Abstract
Researchers often lack knowledge about how to deal with outliers when analyzing their data. Even more frequently, researchers do not pre-specify how they plan to manage outliers. In this paper we aim to improve research practices by outlining what you need to know about outliers. We start by providing a functional definition of outliers. We then lay down an appropriate nomenclature/classification of outliers. This nomenclature is used to understand what kinds of outliers can be encountered and serves as a guideline to make appropriate decisions regarding the conservation, deletion, or recoding of outliers. These decisions might impact the validity of statistical inferences as well as the reproducibility of our experiments. To be able to make informed decisions about outliers you first need proper detection tools. We remind readers why the most common outlier detection methods are problematic and recommend the use of the median absolute deviation to detect univariate outliers, and of the Mahalanobis-MCD distance to detect multivariate outliers.

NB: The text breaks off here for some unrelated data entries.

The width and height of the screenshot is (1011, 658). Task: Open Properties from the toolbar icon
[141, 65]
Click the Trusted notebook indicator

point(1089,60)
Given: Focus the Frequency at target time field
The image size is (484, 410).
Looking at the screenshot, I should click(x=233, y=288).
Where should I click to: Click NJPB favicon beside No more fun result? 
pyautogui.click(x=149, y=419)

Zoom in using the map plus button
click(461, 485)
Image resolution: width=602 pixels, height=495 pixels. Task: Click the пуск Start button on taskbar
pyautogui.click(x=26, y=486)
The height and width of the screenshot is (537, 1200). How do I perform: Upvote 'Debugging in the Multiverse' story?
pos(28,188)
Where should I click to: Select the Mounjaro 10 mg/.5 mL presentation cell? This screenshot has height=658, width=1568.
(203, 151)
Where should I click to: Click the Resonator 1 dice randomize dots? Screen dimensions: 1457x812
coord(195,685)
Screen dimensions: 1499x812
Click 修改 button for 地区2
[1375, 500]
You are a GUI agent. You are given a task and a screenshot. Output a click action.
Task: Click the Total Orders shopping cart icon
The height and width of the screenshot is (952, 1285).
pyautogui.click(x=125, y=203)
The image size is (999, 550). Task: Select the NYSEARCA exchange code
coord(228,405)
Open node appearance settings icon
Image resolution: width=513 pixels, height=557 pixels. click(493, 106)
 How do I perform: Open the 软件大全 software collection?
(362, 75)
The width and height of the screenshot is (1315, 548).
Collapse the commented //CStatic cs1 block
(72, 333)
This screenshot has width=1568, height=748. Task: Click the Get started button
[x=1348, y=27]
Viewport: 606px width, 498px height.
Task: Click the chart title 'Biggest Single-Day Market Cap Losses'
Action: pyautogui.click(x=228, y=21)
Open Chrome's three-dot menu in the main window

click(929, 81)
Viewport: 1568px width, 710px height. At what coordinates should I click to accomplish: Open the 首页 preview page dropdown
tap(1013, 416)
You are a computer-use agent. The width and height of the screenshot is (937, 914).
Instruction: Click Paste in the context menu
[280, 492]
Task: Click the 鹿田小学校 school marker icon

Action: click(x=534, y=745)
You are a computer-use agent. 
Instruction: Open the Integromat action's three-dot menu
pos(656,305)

An R package was created that can be used to easily perform these detection tests. Finally, we promote the use of pre-registration to avoid flexibility in data analysis when handling outliers.
Highlights
In other words: (1) we suggest collecting enough data so that removing outliers is possible without compromising the statistical power; (2) if outliers are believed to be random, it is acceptable to leave them as they are; (3) if, for pragmatic reasons, researchers are forced to keep outliers that they detected as outliers influenced by moderators, the Winsorization or other transformations are acceptable in order to avoid the loss of power
To face situations not envisaged in the pre-registration or to deal with instances where sticking to pre-registration seems erroneous, we propose three other options: 1) Asking judges blind to the research hypotheses to make a decision on whether outliers that do not correspond to the a priori decision criteria should be included
In this paper, we stressed the importance of outliers in several ways: to detect error outliers; to gain theoretical insights by identifying new moderators that can cause outlying values; and to improve the robustness of the statistical analyses
Summary
How to Classify, Detect, and Manage Univariate and Multivariate Outliers, With Emphasis on Pre-Registration. The first is attractive for its simplicity: ‘Data values that are unusually large or small compared to the other values of the same construct’ (Aguinis et al 2013: 275, Table 1) This definition only applies to single constructs; researchers should consider multivariate outliers (i.e., outliers because of a surprising pattern across several variables). In a previous paper, Leys et al (2018) highlight a situation where outliers can be considered as heuristic tools, allowing researchers to gain insights regarding the processes under examination (see McGuire, 1997): ‘Consider a person who would exhibit a very high level of in-group identification but a very low level of prejudice towards a specific outgroup This would count as an outlier under the theory that group identification leads to prejudice towards relevant out-groups. The slope of the regression line can be computed as follows:
Talk to us
Join us for a 30 min session where you can share your feedback and ask us any queries you have
Disclaimer: All third-party content on this website/platform is and will remain the property of their respective owners and is provided on "as is" basis without any warranties, express or implied. Use of third-party content does not indicate any affiliation, sponsorship with or endorsement by them. Any references to third-party content is to identify the corresponding services and shall be considered fair use under The CopyrightLaw.